DESCRIPTION OF THE TASK> Write the next part of the passage on which ship served as the flagship, picking up after its last sentence.

ARTICLE>
↓↓↓
We may be able to determine the name of the ship since it was the ship that carried the Duke of Suffolk, Sir Anthony Brown and the other lords and wanted to signal to Lord Admiral (probably John Dudley ) and the Admiral of Flanders which ship they were on i.e. the "flag ship".  So the possible flag ship would have been most likely The Mary Rose Peter Pomegranate or the Henry Grace à Dieu 

This ship may have been The Mary Rose - The Mary Rose and the Cowdray Engravings 

The Sister ship was Peter Pomegranate - It had a tonnage of 450 when first built, but in 1536 it was rebuilt and enlarged to a tonnage of 600; at that date the name was shortened to Peter (Catharine had fallen out of grace; she died in 1536).
↑↑↑
Item position entries
↓↓↓
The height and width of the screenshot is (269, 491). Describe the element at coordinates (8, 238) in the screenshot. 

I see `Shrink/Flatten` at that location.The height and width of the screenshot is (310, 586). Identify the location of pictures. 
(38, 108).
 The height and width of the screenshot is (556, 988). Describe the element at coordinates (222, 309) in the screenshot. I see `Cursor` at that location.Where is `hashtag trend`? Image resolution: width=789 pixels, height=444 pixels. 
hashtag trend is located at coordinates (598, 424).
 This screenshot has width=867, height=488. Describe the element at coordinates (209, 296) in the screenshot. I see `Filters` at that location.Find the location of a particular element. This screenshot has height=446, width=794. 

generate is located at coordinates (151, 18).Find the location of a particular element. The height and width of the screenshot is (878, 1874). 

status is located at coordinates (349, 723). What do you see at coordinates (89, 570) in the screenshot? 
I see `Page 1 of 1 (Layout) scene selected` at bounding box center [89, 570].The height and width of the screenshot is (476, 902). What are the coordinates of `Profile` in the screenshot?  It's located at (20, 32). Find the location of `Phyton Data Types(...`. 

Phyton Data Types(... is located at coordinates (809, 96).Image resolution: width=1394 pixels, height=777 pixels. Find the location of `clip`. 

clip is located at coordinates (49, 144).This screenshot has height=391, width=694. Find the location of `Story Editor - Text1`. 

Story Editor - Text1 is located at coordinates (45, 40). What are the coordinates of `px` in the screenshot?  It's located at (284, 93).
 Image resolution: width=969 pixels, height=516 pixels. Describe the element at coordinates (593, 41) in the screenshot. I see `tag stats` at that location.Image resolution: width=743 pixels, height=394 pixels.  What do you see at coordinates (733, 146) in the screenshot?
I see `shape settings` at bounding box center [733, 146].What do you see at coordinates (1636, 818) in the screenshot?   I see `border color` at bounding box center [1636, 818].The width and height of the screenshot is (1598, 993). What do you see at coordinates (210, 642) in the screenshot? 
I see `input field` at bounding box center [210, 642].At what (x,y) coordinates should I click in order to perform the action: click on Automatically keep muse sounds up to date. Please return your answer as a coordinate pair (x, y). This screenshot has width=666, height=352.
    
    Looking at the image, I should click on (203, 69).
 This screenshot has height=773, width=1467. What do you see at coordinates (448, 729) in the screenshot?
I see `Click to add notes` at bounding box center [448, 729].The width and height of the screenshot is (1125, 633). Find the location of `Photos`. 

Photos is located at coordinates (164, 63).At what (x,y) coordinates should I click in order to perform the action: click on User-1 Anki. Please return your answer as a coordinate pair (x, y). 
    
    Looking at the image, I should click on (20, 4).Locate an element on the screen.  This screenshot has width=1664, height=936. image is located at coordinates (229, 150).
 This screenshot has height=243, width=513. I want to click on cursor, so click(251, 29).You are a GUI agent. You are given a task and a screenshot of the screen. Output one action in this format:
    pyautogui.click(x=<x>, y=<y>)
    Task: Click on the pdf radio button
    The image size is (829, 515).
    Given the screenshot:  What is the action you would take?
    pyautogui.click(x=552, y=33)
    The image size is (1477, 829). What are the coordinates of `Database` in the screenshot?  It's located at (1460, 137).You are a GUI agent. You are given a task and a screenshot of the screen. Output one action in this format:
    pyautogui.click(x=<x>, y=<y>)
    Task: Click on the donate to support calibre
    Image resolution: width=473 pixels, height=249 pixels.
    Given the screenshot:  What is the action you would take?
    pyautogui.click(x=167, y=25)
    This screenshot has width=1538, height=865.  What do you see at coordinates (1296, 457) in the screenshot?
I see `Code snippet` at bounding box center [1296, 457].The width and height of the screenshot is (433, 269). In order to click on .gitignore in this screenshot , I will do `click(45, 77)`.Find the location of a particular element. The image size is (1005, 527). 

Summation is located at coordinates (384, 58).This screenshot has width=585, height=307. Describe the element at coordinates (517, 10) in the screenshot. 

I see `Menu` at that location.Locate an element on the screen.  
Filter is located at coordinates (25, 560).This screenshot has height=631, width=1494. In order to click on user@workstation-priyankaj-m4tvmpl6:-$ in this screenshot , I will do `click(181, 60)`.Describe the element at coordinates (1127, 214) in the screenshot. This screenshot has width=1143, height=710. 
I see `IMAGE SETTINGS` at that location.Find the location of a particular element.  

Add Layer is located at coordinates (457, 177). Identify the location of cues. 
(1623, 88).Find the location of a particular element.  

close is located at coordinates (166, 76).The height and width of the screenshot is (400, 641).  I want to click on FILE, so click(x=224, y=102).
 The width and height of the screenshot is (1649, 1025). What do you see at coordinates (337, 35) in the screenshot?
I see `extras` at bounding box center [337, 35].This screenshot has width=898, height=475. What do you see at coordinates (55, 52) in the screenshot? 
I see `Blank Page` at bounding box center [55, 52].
↑↑↑
WRITTEN RESPONSE>
The other great shipp was Henry Grace à Dieu - ("Henry Grace of God"), also known as Great Harry, was an English carrack or "great ship" of the 16th century. ... Very early on it became apparent that she was top heavy. She was plagued with heavy rolling in rough seas and her poor stability impacted gun accuracy and general performance as a fighting platform. To correct this, she underwent a substantial remodeling in 1536 (the same year as Mary Rose) where height of the hull was reduced. In this new form she was 1000 tons burthen and carried 151 guns of varying size, including 21 of bronze, and her full crew was reduced to between 700 and 800. Furthermore, she got an improved and innovative sailing arrangement with four masts each divided into three sections; the forward two square rigged with mainsail, topsail and topgallants and the aft two carrying five lateen sails between them. This allowed for easier handling of the sails and spread wind forces more evenly on the ship, resulting in better speed and maneuverability and allowed better use of the heavy broadside. The only surviving depiction of the craft (from the Anthony Roll) shows this rebuilt version[2].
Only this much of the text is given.